*Directions:* The lines to be extracted run from the start of the listing through the line containing "#Сектор Газа (252, 2039)"; copy them exactly and nothing else.
+++
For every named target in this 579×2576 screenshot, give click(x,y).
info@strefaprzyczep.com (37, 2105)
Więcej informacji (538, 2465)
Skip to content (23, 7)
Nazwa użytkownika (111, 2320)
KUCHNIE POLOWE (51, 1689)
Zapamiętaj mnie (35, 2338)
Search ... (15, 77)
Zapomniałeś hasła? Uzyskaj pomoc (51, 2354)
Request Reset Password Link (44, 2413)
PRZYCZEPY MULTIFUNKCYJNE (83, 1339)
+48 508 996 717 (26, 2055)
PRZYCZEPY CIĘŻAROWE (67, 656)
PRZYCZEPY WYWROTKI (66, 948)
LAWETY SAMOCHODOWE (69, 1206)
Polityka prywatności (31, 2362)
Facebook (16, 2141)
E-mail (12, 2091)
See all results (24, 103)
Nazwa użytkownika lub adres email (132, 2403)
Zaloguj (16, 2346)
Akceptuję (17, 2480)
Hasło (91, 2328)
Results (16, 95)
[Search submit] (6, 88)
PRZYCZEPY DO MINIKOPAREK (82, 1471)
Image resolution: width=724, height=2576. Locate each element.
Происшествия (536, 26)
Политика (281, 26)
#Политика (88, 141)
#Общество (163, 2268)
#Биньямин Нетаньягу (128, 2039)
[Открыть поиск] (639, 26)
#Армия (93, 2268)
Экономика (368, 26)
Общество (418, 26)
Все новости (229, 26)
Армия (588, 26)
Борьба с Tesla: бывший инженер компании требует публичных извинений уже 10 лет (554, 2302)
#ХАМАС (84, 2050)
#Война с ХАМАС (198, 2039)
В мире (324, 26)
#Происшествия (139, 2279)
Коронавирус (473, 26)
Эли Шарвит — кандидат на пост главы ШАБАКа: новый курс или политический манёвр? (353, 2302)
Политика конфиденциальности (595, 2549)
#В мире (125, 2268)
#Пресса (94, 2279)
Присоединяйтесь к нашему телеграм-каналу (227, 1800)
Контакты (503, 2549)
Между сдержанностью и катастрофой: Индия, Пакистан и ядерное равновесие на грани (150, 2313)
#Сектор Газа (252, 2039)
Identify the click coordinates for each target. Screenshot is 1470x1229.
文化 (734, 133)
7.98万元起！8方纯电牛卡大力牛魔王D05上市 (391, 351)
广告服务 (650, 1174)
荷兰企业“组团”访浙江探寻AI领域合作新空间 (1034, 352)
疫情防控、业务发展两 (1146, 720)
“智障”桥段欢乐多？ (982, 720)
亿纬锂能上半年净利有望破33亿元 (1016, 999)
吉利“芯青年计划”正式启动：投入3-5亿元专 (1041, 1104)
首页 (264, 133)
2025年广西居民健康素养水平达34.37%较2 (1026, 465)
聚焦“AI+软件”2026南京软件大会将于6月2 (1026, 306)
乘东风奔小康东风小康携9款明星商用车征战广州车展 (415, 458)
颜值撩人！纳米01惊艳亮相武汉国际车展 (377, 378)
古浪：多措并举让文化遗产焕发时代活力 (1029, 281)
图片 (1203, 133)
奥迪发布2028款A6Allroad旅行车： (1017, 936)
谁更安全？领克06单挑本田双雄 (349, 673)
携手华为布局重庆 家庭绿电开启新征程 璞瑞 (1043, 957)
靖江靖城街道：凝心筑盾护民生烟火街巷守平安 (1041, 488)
+++
*Response to the task:*
For every named target in this 579×2576 screenshot, give click(x,y).
info@strefaprzyczep.com (37, 2105)
Więcej informacji (538, 2465)
Skip to content (23, 7)
Nazwa użytkownika (111, 2320)
KUCHNIE POLOWE (51, 1689)
Zapamiętaj mnie (35, 2338)
Search ... (15, 77)
Zapomniałeś hasła? Uzyskaj pomoc (51, 2354)
Request Reset Password Link (44, 2413)
PRZYCZEPY MULTIFUNKCYJNE (83, 1339)
+48 508 996 717 (26, 2055)
PRZYCZEPY CIĘŻAROWE (67, 656)
PRZYCZEPY WYWROTKI (66, 948)
LAWETY SAMOCHODOWE (69, 1206)
Polityka prywatności (31, 2362)
Facebook (16, 2141)
E-mail (12, 2091)
See all results (24, 103)
Nazwa użytkownika lub adres email (132, 2403)
Zaloguj (16, 2346)
Akceptuję (17, 2480)
Hasło (91, 2328)
Results (16, 95)
[Search submit] (6, 88)
PRZYCZEPY DO MINIKOPAREK (82, 1471)
Image resolution: width=724, height=2576. Locate each element.
Происшествия (536, 26)
Политика (281, 26)
#Политика (88, 141)
#Общество (163, 2268)
#Биньямин Нетаньягу (128, 2039)
[Открыть поиск] (639, 26)
#Армия (93, 2268)
Экономика (368, 26)
Общество (418, 26)
Все новости (229, 26)
Армия (588, 26)
Борьба с Tesla: бывший инженер компании требует публичных извинений уже 10 лет (554, 2302)
#ХАМАС (84, 2050)
#Война с ХАМАС (198, 2039)
В мире (324, 26)
#Происшествия (139, 2279)
Коронавирус (473, 26)
Эли Шарвит — кандидат на пост главы ШАБАКа: новый курс или политический манёвр? (353, 2302)
Политика конфиденциальности (595, 2549)
#В мире (125, 2268)
#Пресса (94, 2279)
Присоединяйтесь к нашему телеграм-каналу (227, 1800)
Контакты (503, 2549)
Между сдержанностью и катастрофой: Индия, Пакистан и ядерное равновесие на грани (150, 2313)
#Сектор Газа (252, 2039)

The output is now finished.